**What to work on**.
a – Print the passage on squeezing workers to save investments word for word, starting with "Squeezing Workers to" and going on through "on higher earners.".
b – In the passage on squeezing workers to save investments, how much would taxing capital gains at the same rate as earned income, with national insurance charged on it, raise each year?

**Selected text**.
Squeezing Workers to Save Investments
Asset owners have seen their wealth increase throughout the pandemic. The top 1% own nearly a quarter of the UK’s wealth while the top 10% have gained an average of £50,000, according to the Resolution Foundation. Despite that, it seems unlikely that the Chancellor will opt to increase the rate of capital gains to fund increases in spending.
Taxing capital gains at the same rate as earned income, and charging national insurance on it, would raise around £25 billion a year. Similarly, while the basic rate of NIC is going up, the higher rate on earnings over £50,270 is staying at just 2%—meaning a significantly lower burden on higher earners.
Rather than taxing unearned income, the Chancellor is trying to protect it. Raising taxes on earned income, which impacts those who derive income from work over asset ownership, puts downward pressure on demand in an attempt to prevent a ‘wage-price spiral’. Persistently high inflation, with wages rising in tandem, would diminish the interest earned on investments in real terms. Inflation redistributes income and wealth from asset owners to wage earners—but it is not without collateral damage.

**Recorded information**.
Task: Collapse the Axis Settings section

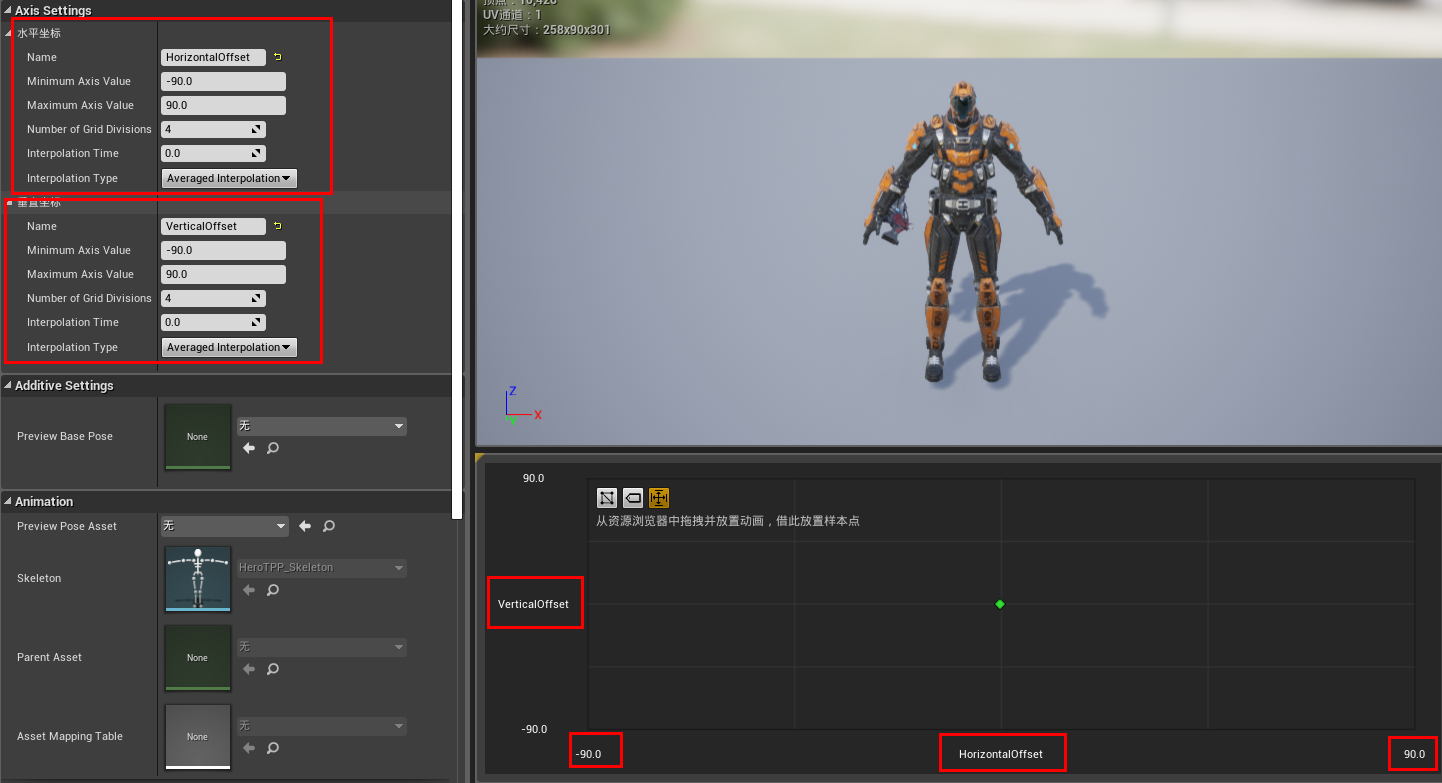Action: 8,10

**Task answers**.
a –
Squeezing Workers to Save Investments
Asset owners have seen their wealth increase throughout the pandemic. The top 1% own nearly a quarter of the UK’s wealth while the top 10% have gained an average of £50,000, according to the Resolution Foundation. Despite that, it seems unlikely that the Chancellor will opt to increase the rate of capital gains to fund increases in spending.
Taxing capital gains at the same rate as earned income, and charging national insurance on it, would raise around £25 billion a year. Similarly, while the basic rate of NIC is going up, the higher rate on earnings over £50,270 is staying at just 2%—meaning a significantly lower burden on higher earners.

b – Around £25 billion a year.